- **Obiettivo dell'esercizio**: Trascrivi parola per parola dall'estratto selezionato qui sotto tutto il testo che va da "Nel 2018, il" fino a "tutto da guadagnare.".

- **Estratto selezionato**:
┄┄┄┄┄┄┄┄┄┄┄┄┄┄┄┄┄┄┄┄

Nel 2018, il governo canadese ha avviato una riforma del sistema del sistema sanitario mirata ad abbassare il prezzo delle medicine. Le società farmaceutiche si sono opposte alla proposta che avrebbe ridotto la loro quota di profitti, e questo era prevedibile. Era meno prevedibile che a protestare contro la riforma fosse anche una coalizione di ventotto associazioni di pazienti canadesi i quali, invece, dall’abbassamento dei prezzi dei farmaci avrebbero tutto da guadagnare.
L’apparente masochismo ha un nome ben preciso: conflitto di interessi. La gran parte delle associazioni di pazienti sono finanziate almeno in parte dalle stesse società farmaceutiche. Negli anni – anche grazie al protagonismo di molte di loro – le aziende che vendono farmaci e dispositivi medici hanno spesso «usato» le associazioni di pazienti per difendere i loro interessi. E questo legame esiste in tutto il mondo, Italia compresa.

┄┄┄┄┄┄┄┄┄┄┄┄┄┄┄┄┄┄┄┄

- **Voci fornite**:
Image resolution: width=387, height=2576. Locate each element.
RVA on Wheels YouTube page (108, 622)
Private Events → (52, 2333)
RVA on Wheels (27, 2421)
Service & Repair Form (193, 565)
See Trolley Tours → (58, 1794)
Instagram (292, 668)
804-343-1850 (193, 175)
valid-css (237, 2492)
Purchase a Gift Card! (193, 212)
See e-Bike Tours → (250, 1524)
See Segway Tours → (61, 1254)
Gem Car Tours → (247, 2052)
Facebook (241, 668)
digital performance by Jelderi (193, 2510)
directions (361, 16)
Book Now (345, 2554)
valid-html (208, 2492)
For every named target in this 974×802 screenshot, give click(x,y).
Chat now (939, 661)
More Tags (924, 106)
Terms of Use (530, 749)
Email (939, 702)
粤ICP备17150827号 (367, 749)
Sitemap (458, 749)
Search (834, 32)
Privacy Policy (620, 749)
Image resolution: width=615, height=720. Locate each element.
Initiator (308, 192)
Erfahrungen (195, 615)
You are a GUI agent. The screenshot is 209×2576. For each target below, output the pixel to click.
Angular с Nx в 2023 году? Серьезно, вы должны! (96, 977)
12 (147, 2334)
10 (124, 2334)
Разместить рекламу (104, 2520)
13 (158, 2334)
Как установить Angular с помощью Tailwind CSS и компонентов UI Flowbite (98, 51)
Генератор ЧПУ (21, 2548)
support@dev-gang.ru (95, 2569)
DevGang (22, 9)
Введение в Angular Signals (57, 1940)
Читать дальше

┄┄┄┄┄┄┄┄┄┄┄┄┄┄┄┄┄┄┄┄

- **Risposta scritta**:
Nel 2018, il governo canadese ha avviato una riforma del sistema del sistema sanitario mirata ad abbassare il prezzo delle medicine. Le società farmaceutiche si sono opposte alla proposta che avrebbe ridotto la loro quota di profitti, e questo era prevedibile. Era meno prevedibile che a protestare contro la riforma fosse anche una coalizione di ventotto associazioni di pazienti canadesi i quali, invece, dall’abbassamento dei prezzi dei farmaci avrebbero tutto da guadagnare.